Friday, January 25, 2013

Books # 1, 110 and 151

So I have been reading a lot of books off my challenge, at least it seems like a lot to me. I know I have about a billion to go. But it has been fun, daunting, and a challenge like it should be. Although I am not sure what to do about the books that my library does not have.

I finished Gone With the Wind on January 9. I genuinely enjoyed the book. I could not stand Scarlett, but that is probably the point, otherwise you would feel bad for all the things that happen to her.
Next up was 1984 which I read in high school but I don't remember a thing about it. I found the book to be okay. It definitely was interesting thinking about the possibilities society could face.
Then there was Kite Runner. It was my least favorite of the three, but it could have been a draw with 1984.

Right now I'm reading lots a Shakespeare and it is making me want to watch 10 Things I hate About You. I'm also currently reading Emma (#76). Then I'll tackle Sophie's Choice (#290) and The Shining (#276). Wish me luck!

Sunday, January 20, 2013

Attempting Art

 My dear friend Jesica have been talking about doing one of those BYOB painting classes for quite some time now. So when we saw a deal for one we snatched it up. We had such a great time together that we have already purchased another deal from groupon to do another painting class. Anyways, in this class we painted a cute scene with some birds.
Jesica and I

Kind of excited, yet nervous about the painting. 

Got my glass of delicious moscato.

Intimidating blank canvas. At least it's intimidating to those with no artistic skills like me. Probably why the wine is a must.

First step - blend base color with white.

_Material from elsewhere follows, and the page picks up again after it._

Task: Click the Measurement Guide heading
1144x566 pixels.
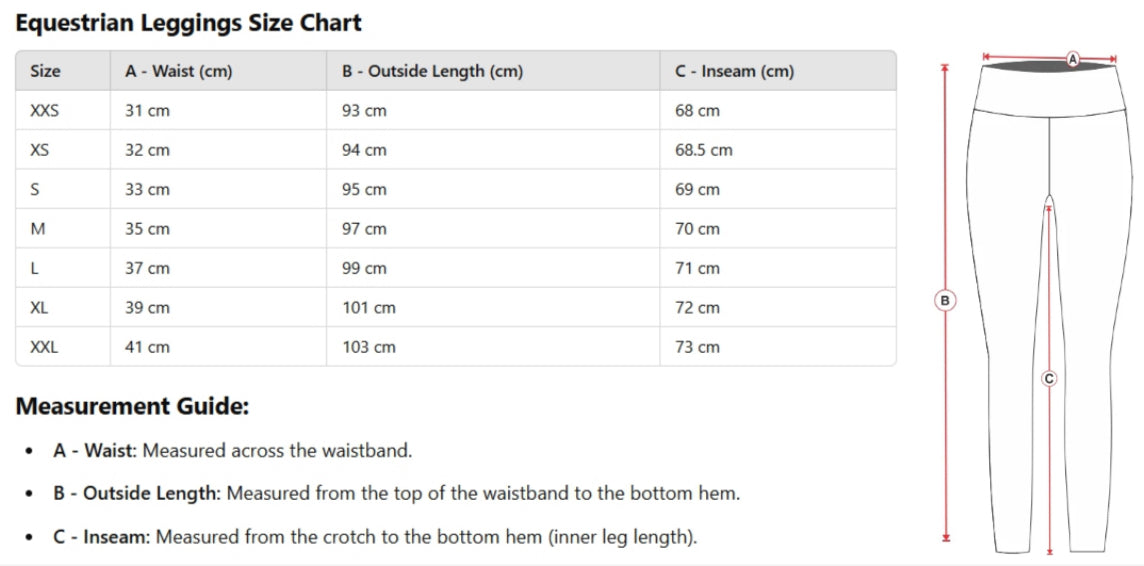Action: click(132, 406)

Second step - add more base color to the white.

Third step - add yet even more base color to the white (this was where I had to get more brown and Jesica need more red as well).

Then take a break with chocolate and more wine!

Now to add the moon.

Branches for the birds.

Now the difficult task of adding the birds. This was terrifying to me. Everything else so far was relativity easy to do.

I thought he turned out pretty well.

Birds done, now to make the trees pretty.

Bam!

I know you're jealous of our awesome paintings. I ended up hanging mine up in my master bathroom.